O governo federal avaliou que o governador de São Paulo, Tarcísio de Freitas, “ultrapassou a linha” nas críticas ao STF durante ato pró-anistia no domingo (7). Para ministros, a postura buscou fortalecer Tarcísio como candidato da base bolsonarista em 2026, mas pode isolá-lo na corte.
Já na oposição, aliados consideraram o tom necessário diante das pressões políticas, defendendo que a estratégia foi acertada para o momento.
Repercussão no governo Lula
No Palácio do Planalto e entre ministros, a percepção predominante é que Tarcísio “escalou demais” em suas críticas ao Supremo Tribunal Federal (STF) durante os atos pró-anistia dos envolvidos na tentativa de golpe, realizados no domingo (7). A maioria interpreta o gesto como uma tentativa de se consolidar como candidato da base bolsonarista para 2026, embora avaliem que a estratégia foi arriscada.
Entre os integrantes do governo, surgiram duas teses sobre o discurso de Tarcísio: uma parte acredita que a fala foi calculada para agradar a base radical, enquanto outra avalia que o governador se empolgou com a multidão e perdeu o controle do tom.
Independentemente da motivação, a consequência apontada é o possível isolamento de Tarcísio no STF, com quem mantinha boa relação até então.
Visão da oposição
Na oposição, um aliado de centro do governador considerou a estratégia acertada, afirmando que Tarcísio vinha sofrendo críticas tanto dos bolsonaristas quanto da esquerda e decidiu assumir um lado para enfrentar oposição apenas de um grupo. O aliado afirmou: “Deu certo. O tom a mais foi necessário para o momento.” Apesar da radicalização, ele acredita que Tarcísio mantém características de um moderado.
Reflexos políticos e avaliações internas
Apesar das críticas, alguns membros do governo enxergam um aspecto positivo na postura de Tarcísio.
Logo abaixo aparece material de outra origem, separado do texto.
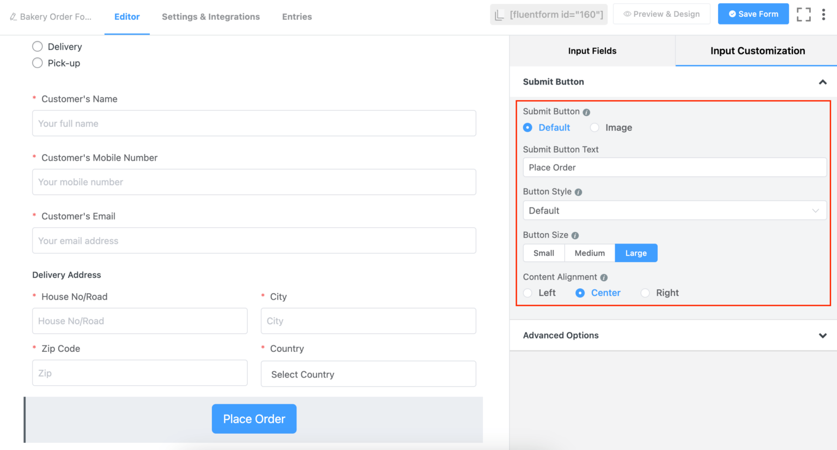837x450 pixels.
Task: Switch to the Input Fields tab
Action: click(592, 51)
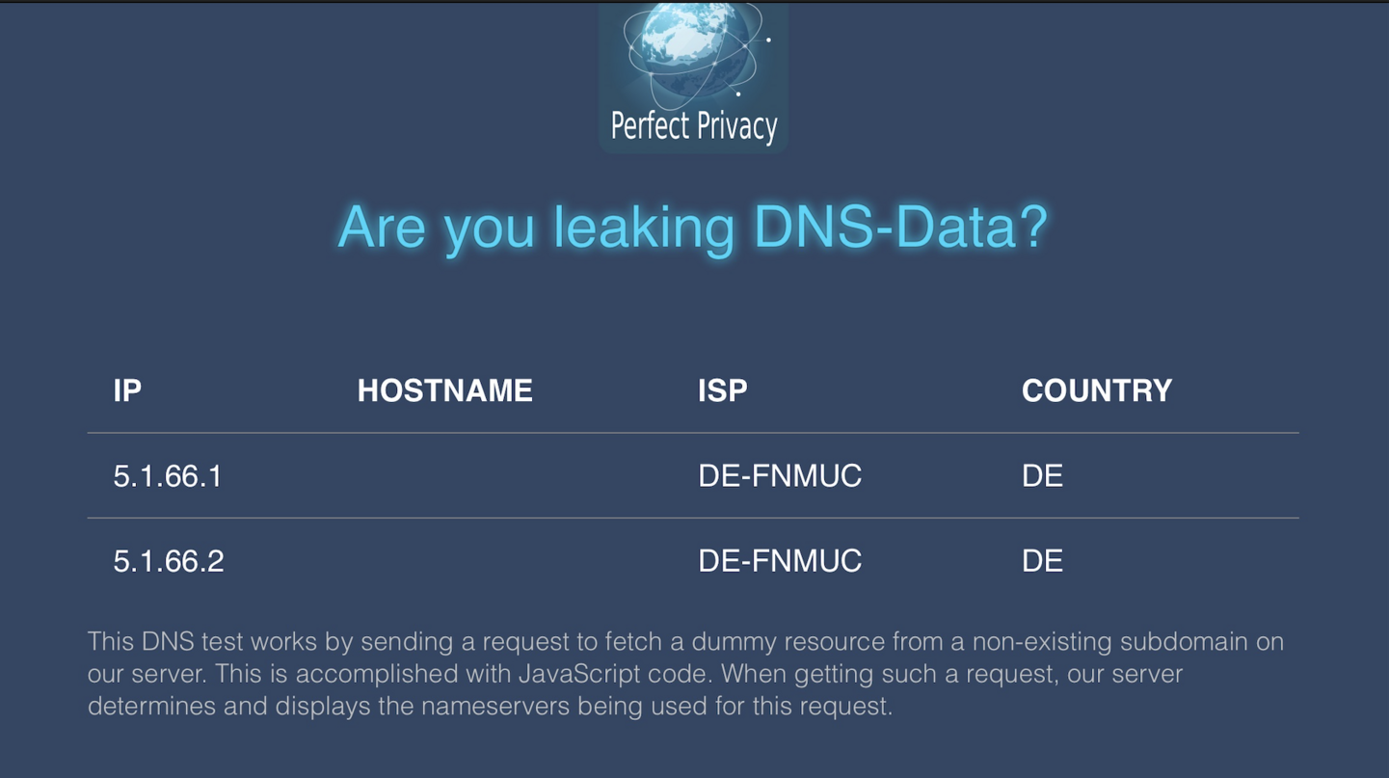The image size is (1389, 778).
Task: Select the IP address 5.1.66.2
Action: [x=169, y=561]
Um ministro afirmou: “Importante o povo conhecer a face das pessoas antes”, defendendo que o posicionamento explícito do governador pode ser benéfico para o debate público.
Outro ministro, porém, minimizou o impacto da exposição de Tarcísio, ressaltando que o foco deve ser a disputa de projetos e valores, não de personalidades.
O episódio evidencia as disputas internas e o reposicionamento de figuras políticas de olho nas eleições de 2026, além de reforçar o clima de polarização entre governo e oposição em torno do STF e dos rumos da política nacional.